■ Work to be completed
An exact transcription of each entry below is required, without any pictures.

■ Source material
_ _ _

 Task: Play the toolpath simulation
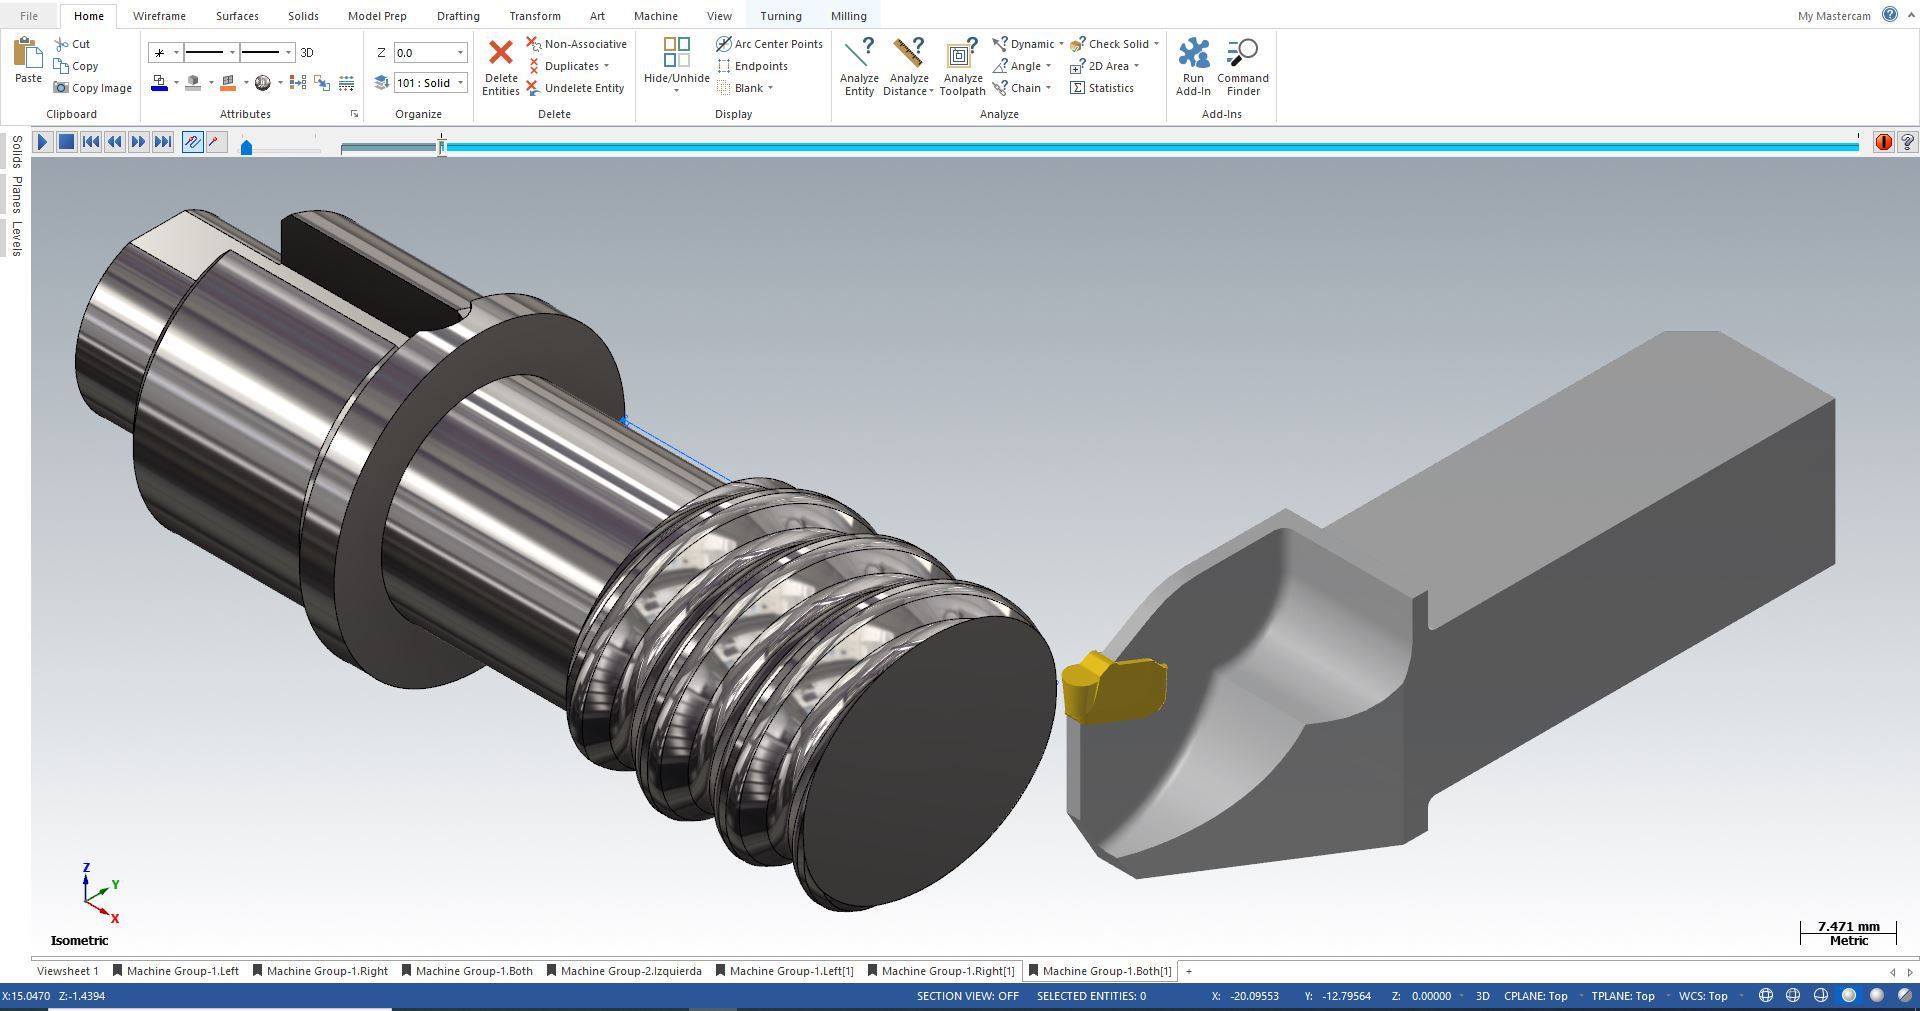tap(42, 142)
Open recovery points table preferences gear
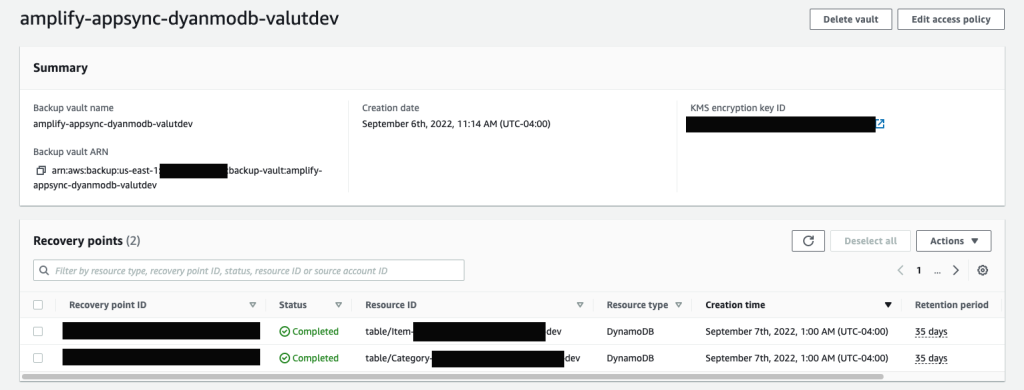This screenshot has height=390, width=1024. pyautogui.click(x=982, y=270)
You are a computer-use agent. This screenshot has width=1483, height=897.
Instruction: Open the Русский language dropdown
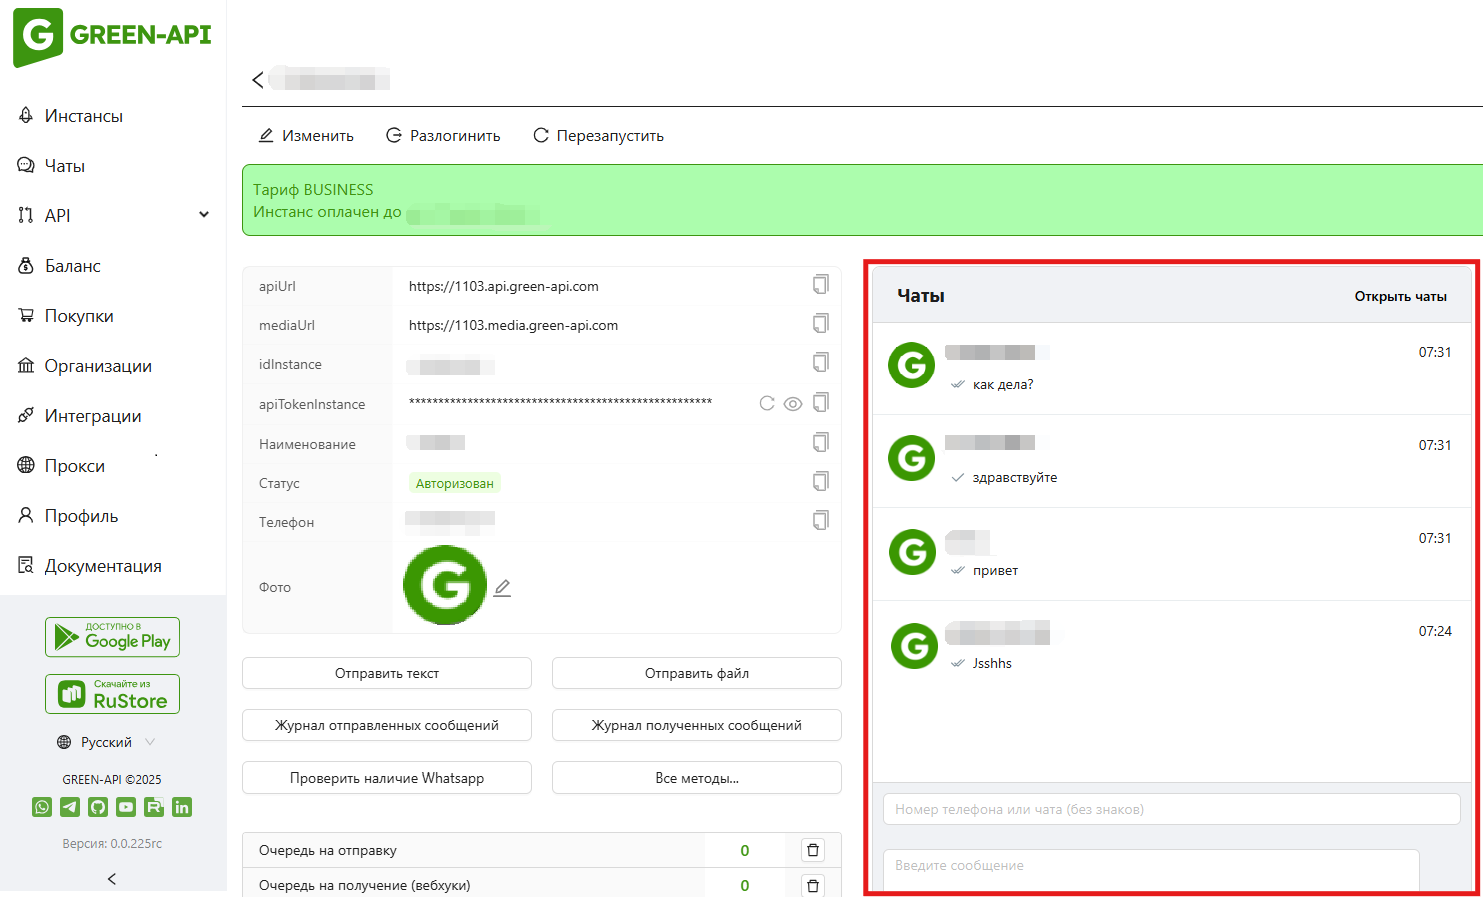pos(107,742)
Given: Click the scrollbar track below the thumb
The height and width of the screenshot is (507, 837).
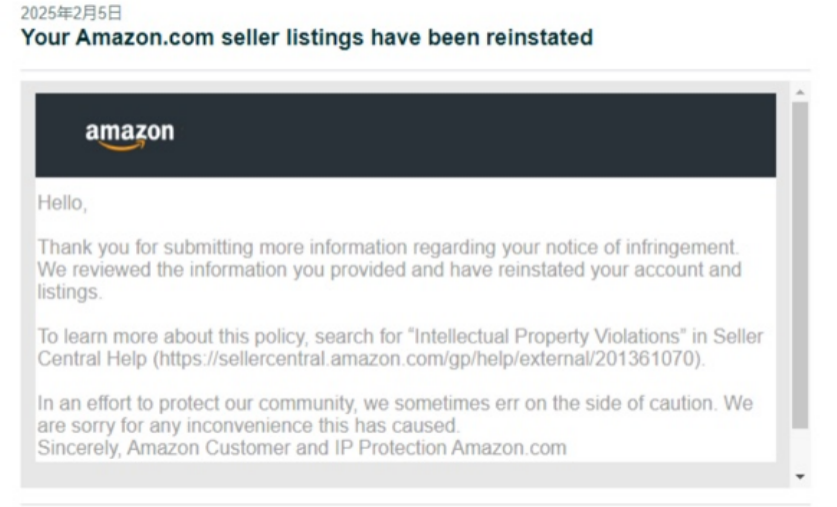Looking at the screenshot, I should click(x=800, y=450).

_ _ _

■ Exercise solution
 Task: Play the toolpath simulation
tap(42, 142)
Open recovery points table preferences gear
This screenshot has height=390, width=1024. pyautogui.click(x=982, y=270)
You are a computer-use agent. This screenshot has width=1483, height=897.
Instruction: Open the Русский language dropdown
pos(107,742)
Given: Click the scrollbar track below the thumb
The height and width of the screenshot is (507, 837).
Looking at the screenshot, I should click(x=800, y=450).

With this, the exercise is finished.